I have the following program C++ program which uses no communication, and the same identical work is done on all cores, I know that this doesn't use parallel processing at all:
unsigned n = 130000000;
std::vector<double>vec1(n,1.0);
std::vector<double>vec2(n,1.0);
double precision :: t1,t2,dt;
t1 = MPI_Wtime();
for (unsigned i = 0; i < n; i++)
{
// Do something so it's not a trivial loop
vec1[i] = vec2[i]+i;
}
t2 = MPI_Wtime();
dt = t2-t1;
I'm running this program in a single node with two Intel® Xeon® Processor E5-2690 v3, so I have 24 cores all together. This is a dedicated node, no one else is using it. Since there is no communication, and each processor is doing the same amount of (identical) work, running it on multiple processors should give the same time. However, I get the following times (averaged time over all cores):
1 core: 0.237
2 cores: 0.240
4 cores: 0.241
8 cores: 0.261
16 cores: 0.454
What could cause the increase in time? Particularly for 16 cores. I have ran callgrind and I get the roughly same amount of data/instruction misses on all cores (the percentage of misses are the same).
I have repeated the same test on a node with two Intel® Xeon® Processor E5-2628L v2, (16 cores all together), I observe the same increase in execution times. Is this something to do with the MPI implementation?
Considering you are using ~2 GiB of memory per rank, your code is memory-bound. Except for prefetchers you are not operating within the cache but in main memory. You are simply hitting the memory bandwidth at a certain number of active cores.

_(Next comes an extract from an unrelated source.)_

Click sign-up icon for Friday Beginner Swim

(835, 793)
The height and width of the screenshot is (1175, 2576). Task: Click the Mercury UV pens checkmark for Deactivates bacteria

Another aspect can be turbo mode, if enabled. Turbo mode can increase the core frequency to higher levels if less cores are utilized. As long as the memory bandwidth is not saturated, the higher frequency from turbo core will increase the bandwidth each core gets. This paper discusses the available aggregate memory bandwidth on Haswell processors depending on number of active cores and frequency (Fig 7./8.)
Please note that this has nothing to do with MPI / OpenMPI. You might as well launch the same program X times via any other mean.
I suspect that there are common resources that should be used by your program, so when the number of them increases, there are delays, so that a resource is free'ed so that it can be used by the other process.
You see, you may have 24 cores, but that doesn't mean that all your system allows every core to do everything concurrent. As mentioned in the comments, the memory access is one thing that might cause delays (due to traffic), same thing for disk.
Also consider the interconnection network, which can also suffer from many accesses. In conclusion, notice that these hardware delays are enough to overwhelm the processing time.
General note: Remember how Efficiency of a program is defined:
E = S/p, where S is the speedup and p the number of nodes/processes/threads
Now take Scalability into account. Usually programs are weakly scalable, i.e. that you have to increase with the same rate the size of the problem and p. By increasing only the number of p, while keeping the size of your problem (n
in your case) constant, while keeping Efficiency constant, yields a strongly Scalable program.
Your program is not using parallel processing at all. Just because you have compiled it with OpenMP does not make it parallel.
To parallelize the for loop, for example, you need to use the different #pragma's OpenMP offer.
unsigned n = 130000000;
std::vector<double>vec1(n,1.0);
std::vector<double>vec2(n,1.0);
double precision :: t1,t2,dt;
t1 = MPI_Wtime();
#pragma omp parallel for
for (unsigned i = 0; i < n; i++)
{
// Do something so it's not a trivial loop
vec1[i] = vec2[i]+i;
}
t2 = MPI_Wtime();
dt = t2-t1;
However, take into account that for large values of n, the impact of cache misses may hide the perfomance gained with multiple cores.